Roche is to appeal against the National Institute for Health and Clinical Excellence (NICE)’s decision not to recommend the use of Tarceva (erlotinib) for the treatment of locally-advanced or metastatic non-small-cell lung cancer on the National Health Service (NHS) in England and Wales.

Confirming an earlier ruling, NICE’s Final Appraisal Determination (FAD) on Tarceva last week concluded that the drug “could not be considered a cost-effective use of NHS resources” when compared with either docetaxel or best supportive care. However, it adds that people currently receiving Tarceva “should have the option to continue therapy until they and their clinicians consider it appropriate to stop.” The Appraisal Committee which assessed Tarceva also says it awaits the results of ongoing trials comparing the drug with docetaxel, and recommends further research into subgroups for whom Tarceva “may provide greater benefit.”

Roche says it will be challenging this decision to prevent it from becoming final guidance to the NHS, as this “would potentially deny 2,300 lung cancer patients one of their last hopes of treatment,” and “isolate England, Wales and Northern Ireland as the only countries in western Europe not to fund Tarceva.”

“We used to talk about postcode prescribing - this is passport prescribing,” said John Melville, Roche’s UK pharmaceutical general manager. “It is unusual for Roche to appeal a decision so vociferously but we are convinced, along with a majority of other countries, that Tarceva is cost-effective,” he added.

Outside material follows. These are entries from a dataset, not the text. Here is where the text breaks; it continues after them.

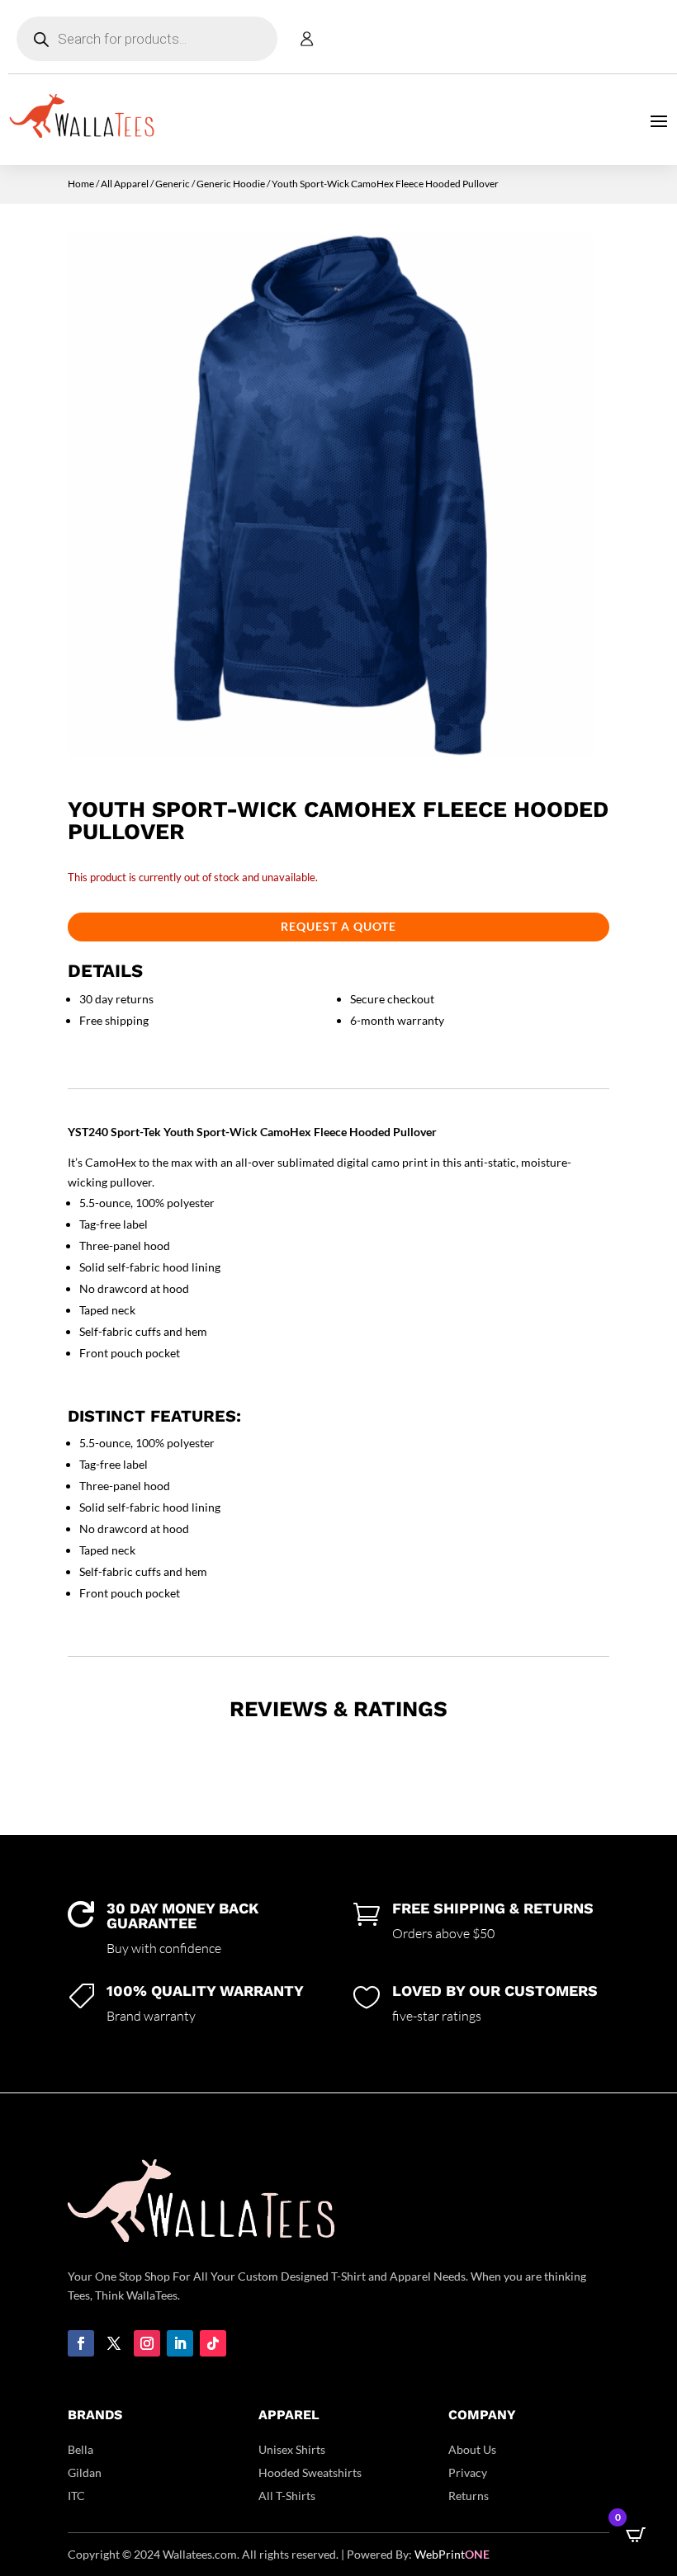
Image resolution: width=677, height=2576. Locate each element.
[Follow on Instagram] (147, 2343)
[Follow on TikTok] (213, 2343)
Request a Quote (338, 926)
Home (81, 183)
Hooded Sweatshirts (310, 2472)
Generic (172, 183)
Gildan (85, 2472)
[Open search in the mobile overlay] (147, 38)
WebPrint (452, 2554)
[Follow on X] (114, 2343)
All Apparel (125, 183)
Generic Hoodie (230, 183)
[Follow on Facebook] (81, 2343)
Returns (468, 2496)
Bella (80, 2449)
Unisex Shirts (291, 2449)
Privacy (467, 2472)
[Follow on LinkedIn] (180, 2343)
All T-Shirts (286, 2496)
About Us (472, 2449)
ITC (76, 2496)
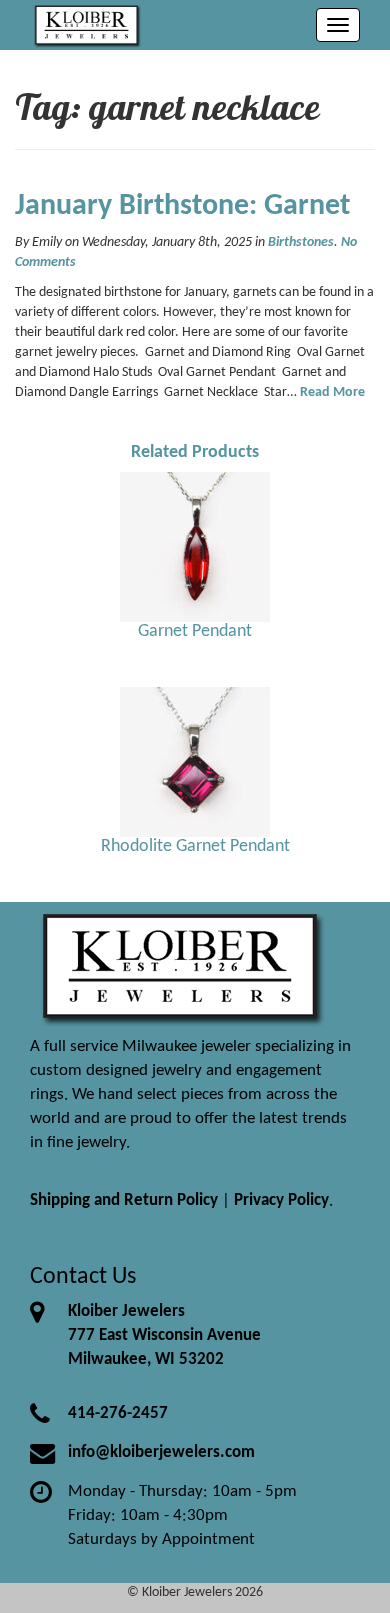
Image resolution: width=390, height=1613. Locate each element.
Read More (332, 392)
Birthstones (301, 242)
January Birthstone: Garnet (182, 206)
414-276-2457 (118, 1413)
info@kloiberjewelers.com (161, 1452)
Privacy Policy (281, 1200)
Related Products (195, 452)
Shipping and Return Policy (124, 1200)
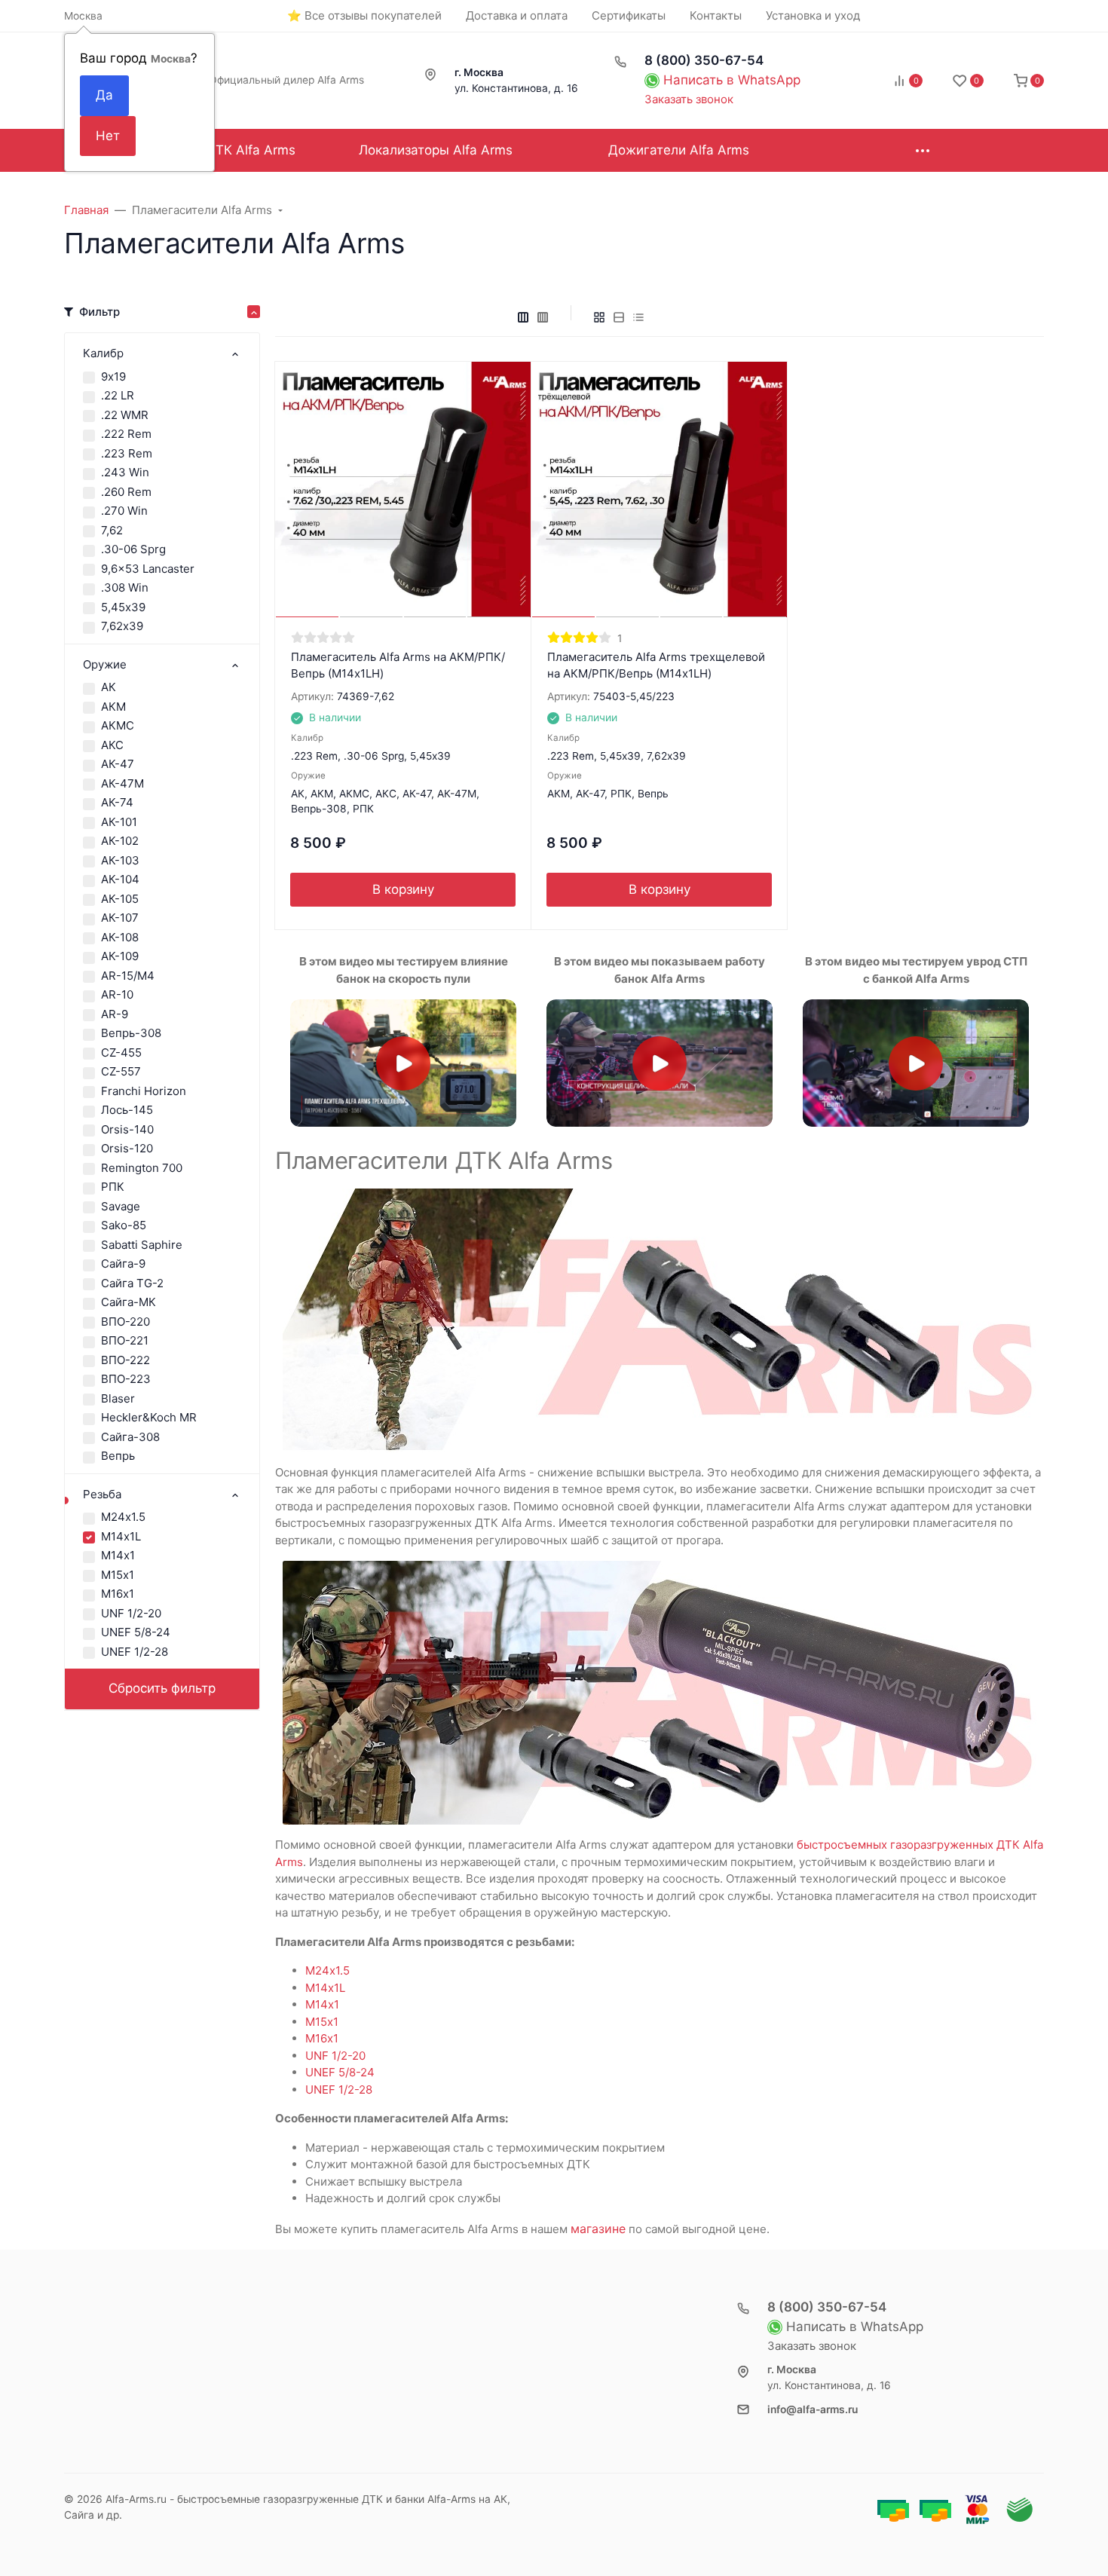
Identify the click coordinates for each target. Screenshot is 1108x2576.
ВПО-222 (125, 1360)
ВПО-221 (124, 1340)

Roche says the evidence it submitted for the appraisal demonstrates that Tarceva is both clinically and cost-effective. However, NICE has failed to utilize the available evidence base appropriately and "seems to have completely disregarded the evidence of the expert clinical community (lung oncologists)," it claims. “This negative decision clearly demonstrates a disconnect between the Department of Health’s Cancer Reform Strategy, which calls for a world-class cancer service, and the reality inflicted on lung cancer patients by NICE,” the firm adds.

With over 38,000 patients diagnosed each year, lung cancer is the UK’s biggest cancer killer, and their only alternative treatment is an intravenous chemotherapy that can damage the blood and, in some cases, lead to severe and potentially fatal infections, says Roche. Because Tarceva is an oral, targeted chemotherapy, it can be taken at home where there is no risk of hospital-acquired infections, it frees up hospital resources and does not risk the infections often seen with intravenous chemotherapy, which are potentially life-threatening to patients and costly to treat, the firm adds.

Nick Thatcher, professor of medical oncology at the Christie Hospital in Manchester, said he was “particularly disappointed” with the ruling. “NICE has undervalued the benefits to a patient and in doing so, has undermined lung cancer specialists’ ability to do what’s best for those in our care. Denying a treatment with less serious side effects than intravenous chemotherapy, that can be taken at home, is at odds with the Cancer Reform Strategy’s promises to patients,” he said.

Roche has reminded NHS commissioners and trusts, and Primary Care Trusts (PCTs), that the appraisal process has not been concluded and there are no universal restrictions on Tarceva being prescribed within its licensed indication. “Department of Health Good Practice Guidance states that it is not acceptable to cite lack of NICE guidance as a reason for not prescribing a specific treatment,” it adds.

- The guidance on Tarceva was developed using NICE’s Single Technology Appraisal (STA) process. The period for appeal against the FAD will close at 5pm on May 9.